# Need help explaining light speed limit to younger brother

1. May 11, 2010

### MasterZoran

Hi everyone - I am having trouble getting my brother to wrap his head around why you cannot move faster than the speed of light.

My little brother has said that he believes eventually we will have technology that will allow FTL travel - I agree with this but I told him that IF it happens it will not be because of us literally moving FTL, it will be because we figure out how to bend space to allow us to cover great distances in a short time (think of the ant and the thread, then folding the thread - this is how I believe FTL travel *may* work)

I tried to explain to him E=MC2 and diminishing returns - how the more energy you put into an object the more mass it has, so even if you could come up with an "infinite" energy supply and were to pour "infinite" amount of energy into an object the object's mass would increase proportionately with diminishing returns so you would never actually reach light speed -

he seems to think that eventually - some day we will overcome this limit - I told him the universe would probably break

can anyone link me to a good article or help me come up with some way to explain why light speed is a hard limit - why it cannot ever be exceeded by objects with mass

-ps, I'm sure many of the terms / idea's I am using are not perfectly accurate - I'm just generalizing some advanced concepts for the sake of explanation based on my limited understanding of special relativity - I am no scientist

I might even be the one who is wrong - but I would love to learn why/why not.

thanks!

Edit: The gist of what I am getting at is in the definition of "Traveling faster than light speed" - If you define it as moving from one place to another quicker than light would get there I do believe that possible.

If you define it as accelerating too and past the speed of light I believe that is not possible, now or ever

Last edited: May 11, 2010
2. May 12, 2010

### daisey

If your question is "why can an object with mass physically not exceed the speed of light", I think you have already answered it. It would take an infinite amount of energy.

If your asking "Why is the speed of light the limitation that it is in our world", as opposed to, "why the limitation is not one mile-an-hour faster", I'm not sure anyone can answer that one yet, at least I have not read a good answer.

I have read one theory as to why there has to be some type of limitation (as opposed to no limit) on movement through space. If I understood the explanation correctly, it is because time is (according to this theory) like a concatenation of individual "moments" - similar to a motion picture.
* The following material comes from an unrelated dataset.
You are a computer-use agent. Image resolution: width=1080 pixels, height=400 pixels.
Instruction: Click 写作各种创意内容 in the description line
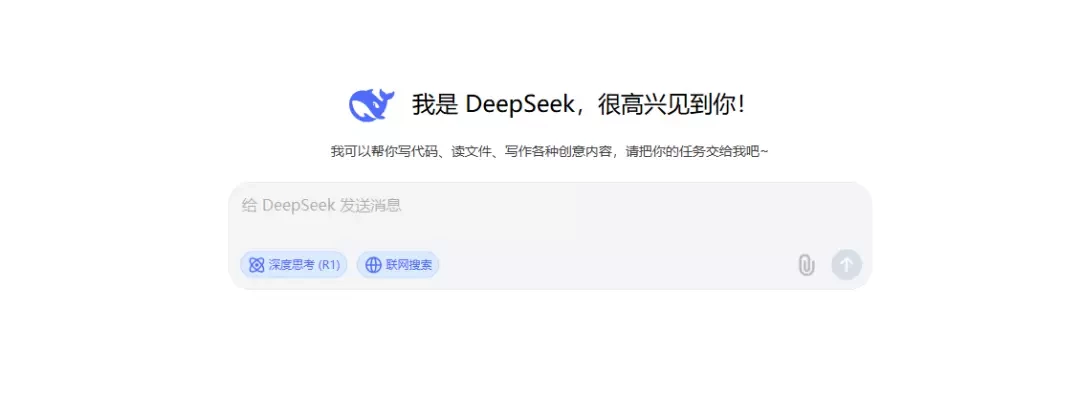[559, 151]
And this speed limitation (light speed) determines the maximum amount of difference there can be between the individual "frames" of time. Otherwise, time would not appear to us to flow smoothly, and would appear erratic. It made sense to me, at least.

Daisey

3. May 13, 2010

### Tantalos

4. May 15, 2010

### starthaus

No, you won't. It is very easy to disprove your statement:

$$v=\frac{at}{\sqrt{1+(at/c)^2}}$$

Calculate $$v$$ for $$t->oo$$.

5. May 15, 2010

### map19

starthaus. You haven't disproved anything.
you are referring back to the start point or reference frame because these relativistic formulae always do.
If you are inside a ship and it accelerates at a constant rate, eventually, by your own calc of constant speed increase x time you will see that you have exceeded c.
Observers in other frames will see that you get ever closer, but never reach c.

Where's my post gone ?

6. May 15, 2010

### starthaus

You must be reading too much sci-fi.

which means precisely that the ship will NEVER reach c.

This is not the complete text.